▶ _What you should do_
Return, word for word, the line that contains "Task: Open the Marketing Cookies tab" and every line after it through the end of the records.

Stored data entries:
━━━
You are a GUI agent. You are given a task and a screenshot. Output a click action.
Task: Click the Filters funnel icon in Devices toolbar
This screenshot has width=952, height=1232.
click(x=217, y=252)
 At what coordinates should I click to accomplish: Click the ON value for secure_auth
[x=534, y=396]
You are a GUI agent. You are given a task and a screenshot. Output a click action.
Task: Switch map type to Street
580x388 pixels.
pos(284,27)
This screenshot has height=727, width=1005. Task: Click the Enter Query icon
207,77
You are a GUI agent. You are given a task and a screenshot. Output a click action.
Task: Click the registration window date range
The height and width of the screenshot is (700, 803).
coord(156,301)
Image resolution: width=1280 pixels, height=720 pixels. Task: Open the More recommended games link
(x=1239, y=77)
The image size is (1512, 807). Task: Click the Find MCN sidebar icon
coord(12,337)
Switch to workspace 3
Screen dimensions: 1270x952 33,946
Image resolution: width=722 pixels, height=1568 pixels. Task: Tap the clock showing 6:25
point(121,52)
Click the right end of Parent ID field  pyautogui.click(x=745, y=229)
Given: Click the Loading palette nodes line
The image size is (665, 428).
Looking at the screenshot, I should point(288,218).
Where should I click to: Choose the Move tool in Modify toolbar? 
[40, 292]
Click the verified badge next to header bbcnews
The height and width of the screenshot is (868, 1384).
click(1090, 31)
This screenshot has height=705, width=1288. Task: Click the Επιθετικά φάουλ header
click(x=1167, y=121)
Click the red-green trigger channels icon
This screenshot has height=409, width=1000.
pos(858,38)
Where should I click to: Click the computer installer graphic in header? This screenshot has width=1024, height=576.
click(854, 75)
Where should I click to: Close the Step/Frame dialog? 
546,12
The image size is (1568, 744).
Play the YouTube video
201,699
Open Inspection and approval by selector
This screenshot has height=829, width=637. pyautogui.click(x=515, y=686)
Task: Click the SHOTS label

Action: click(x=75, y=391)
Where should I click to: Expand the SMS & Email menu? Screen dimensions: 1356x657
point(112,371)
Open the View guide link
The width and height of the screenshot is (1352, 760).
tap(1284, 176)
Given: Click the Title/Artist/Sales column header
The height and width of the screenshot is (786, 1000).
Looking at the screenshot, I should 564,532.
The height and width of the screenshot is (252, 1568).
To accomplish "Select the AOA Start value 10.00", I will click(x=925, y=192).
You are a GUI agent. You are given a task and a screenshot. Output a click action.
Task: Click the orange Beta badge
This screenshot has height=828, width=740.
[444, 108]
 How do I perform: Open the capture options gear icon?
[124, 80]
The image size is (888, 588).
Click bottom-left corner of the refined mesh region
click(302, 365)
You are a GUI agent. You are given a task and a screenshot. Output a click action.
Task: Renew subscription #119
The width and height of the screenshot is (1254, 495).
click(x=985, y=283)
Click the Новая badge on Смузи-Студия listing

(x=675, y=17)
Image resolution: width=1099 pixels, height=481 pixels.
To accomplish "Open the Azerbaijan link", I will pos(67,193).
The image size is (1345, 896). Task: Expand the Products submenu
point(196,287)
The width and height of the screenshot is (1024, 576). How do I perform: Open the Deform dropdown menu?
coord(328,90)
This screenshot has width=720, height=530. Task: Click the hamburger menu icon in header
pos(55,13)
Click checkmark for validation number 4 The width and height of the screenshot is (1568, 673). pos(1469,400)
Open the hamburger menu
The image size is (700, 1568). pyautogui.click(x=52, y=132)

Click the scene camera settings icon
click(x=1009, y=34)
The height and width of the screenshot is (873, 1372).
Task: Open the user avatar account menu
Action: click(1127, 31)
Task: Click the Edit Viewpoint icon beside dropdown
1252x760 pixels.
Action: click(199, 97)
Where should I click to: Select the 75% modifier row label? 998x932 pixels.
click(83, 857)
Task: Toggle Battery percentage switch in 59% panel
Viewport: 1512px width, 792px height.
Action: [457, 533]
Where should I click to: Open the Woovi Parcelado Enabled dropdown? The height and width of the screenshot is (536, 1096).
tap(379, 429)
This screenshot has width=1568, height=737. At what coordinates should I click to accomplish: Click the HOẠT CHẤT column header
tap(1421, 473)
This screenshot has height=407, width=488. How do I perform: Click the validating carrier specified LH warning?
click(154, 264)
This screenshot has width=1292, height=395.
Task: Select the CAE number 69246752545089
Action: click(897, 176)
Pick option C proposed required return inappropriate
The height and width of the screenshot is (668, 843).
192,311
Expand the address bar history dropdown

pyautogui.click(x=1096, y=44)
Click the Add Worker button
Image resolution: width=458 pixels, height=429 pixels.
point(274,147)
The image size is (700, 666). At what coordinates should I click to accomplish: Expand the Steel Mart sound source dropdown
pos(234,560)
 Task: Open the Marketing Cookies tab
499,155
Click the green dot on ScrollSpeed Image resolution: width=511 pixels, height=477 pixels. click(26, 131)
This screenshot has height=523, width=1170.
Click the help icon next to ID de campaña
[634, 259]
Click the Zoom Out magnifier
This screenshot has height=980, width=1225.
━━━
▶ _Output for this exercise_
 Task: Open the Marketing Cookies tab
499,155
Click the green dot on ScrollSpeed Image resolution: width=511 pixels, height=477 pixels. click(26, 131)
This screenshot has height=523, width=1170.
Click the help icon next to ID de campaña
[634, 259]
Click the Zoom Out magnifier
This screenshot has height=980, width=1225.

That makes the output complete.